_What you need to do_:
For the records below, output word for word the lines from the one with "The image size is (1224, 858)." up to and including the one with "Chelsea's green possession". No pictures.

Top of Extracted data

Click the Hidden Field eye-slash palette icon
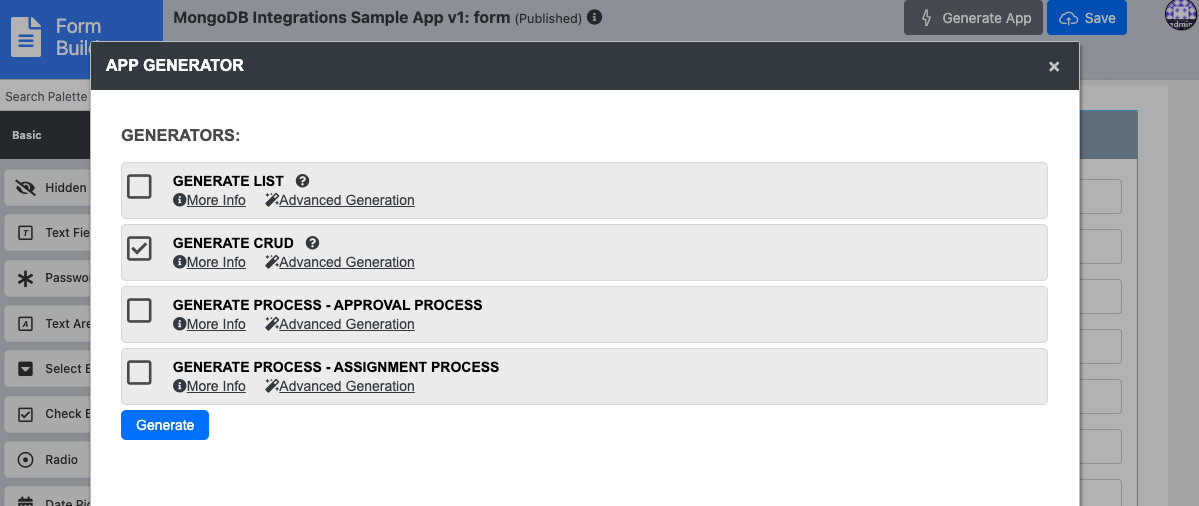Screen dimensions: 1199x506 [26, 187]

Bottom of Extracted data
Top of Extracted data

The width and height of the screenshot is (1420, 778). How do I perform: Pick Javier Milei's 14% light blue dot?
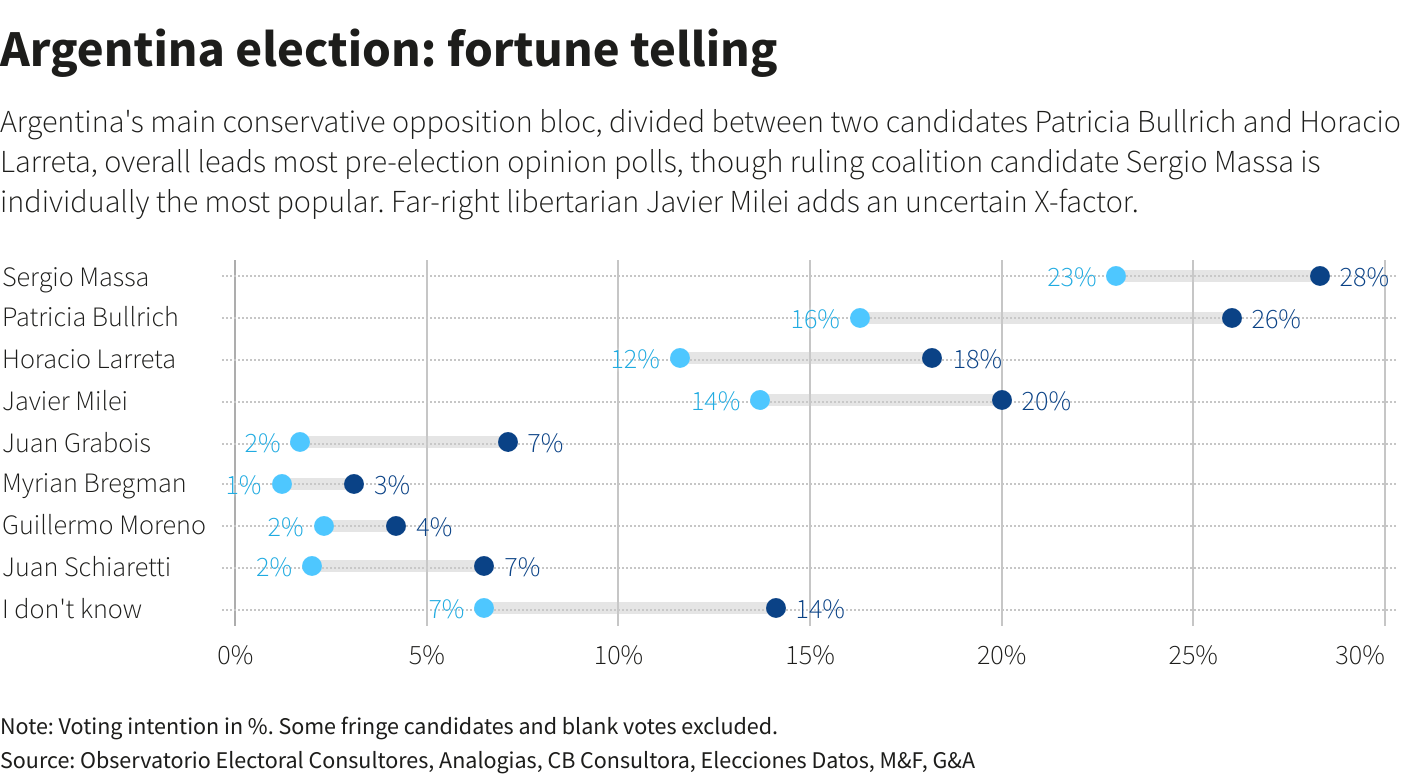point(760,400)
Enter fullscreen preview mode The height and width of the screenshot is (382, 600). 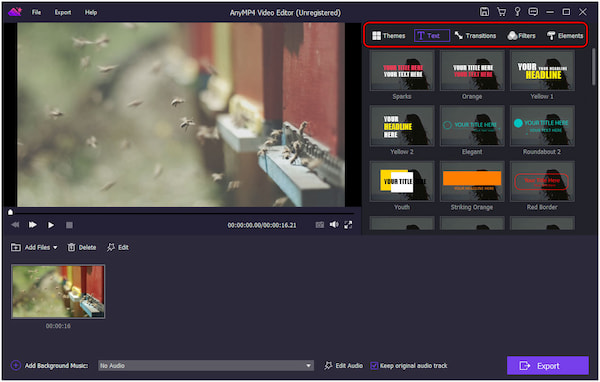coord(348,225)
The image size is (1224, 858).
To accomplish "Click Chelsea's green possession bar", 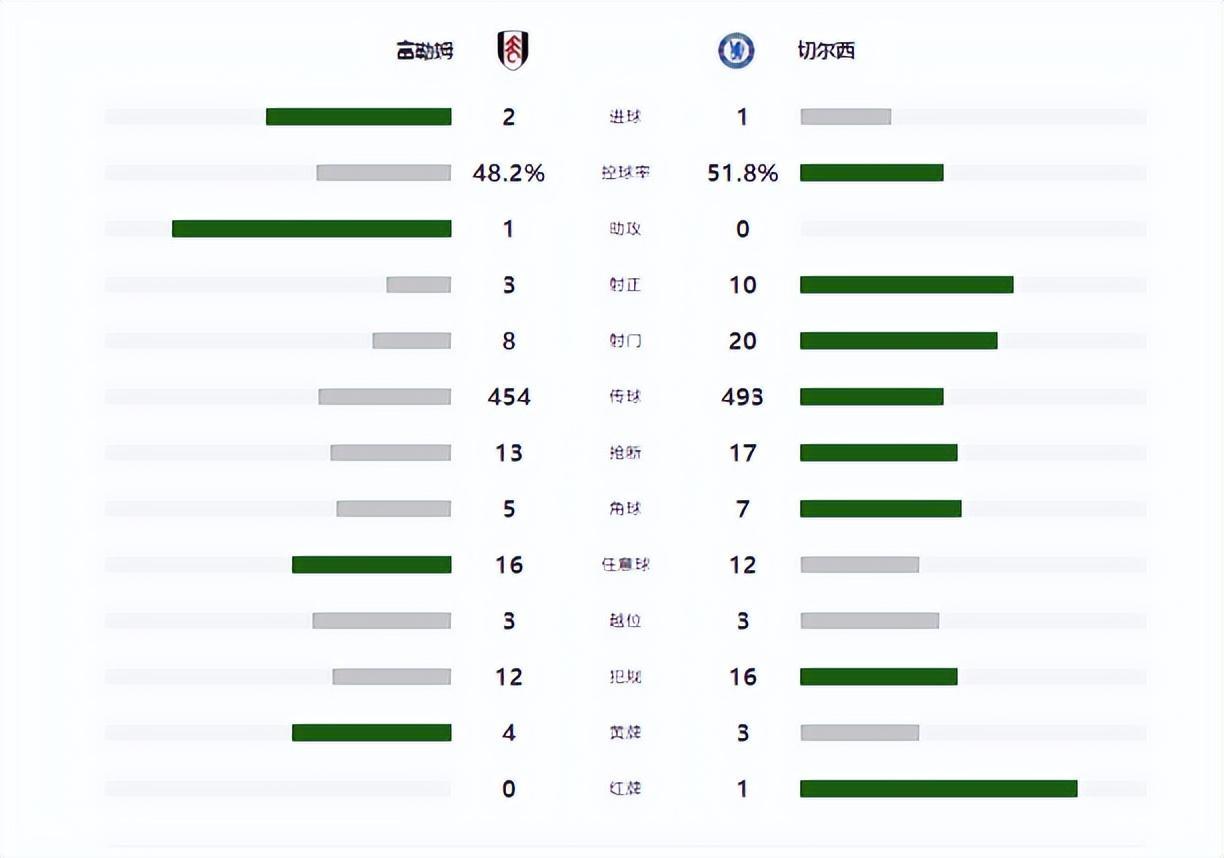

Bottom of Extracted data

_Task solution_:
The image size is (1224, 858).
To accomplish "Click Chelsea's green possession bar", 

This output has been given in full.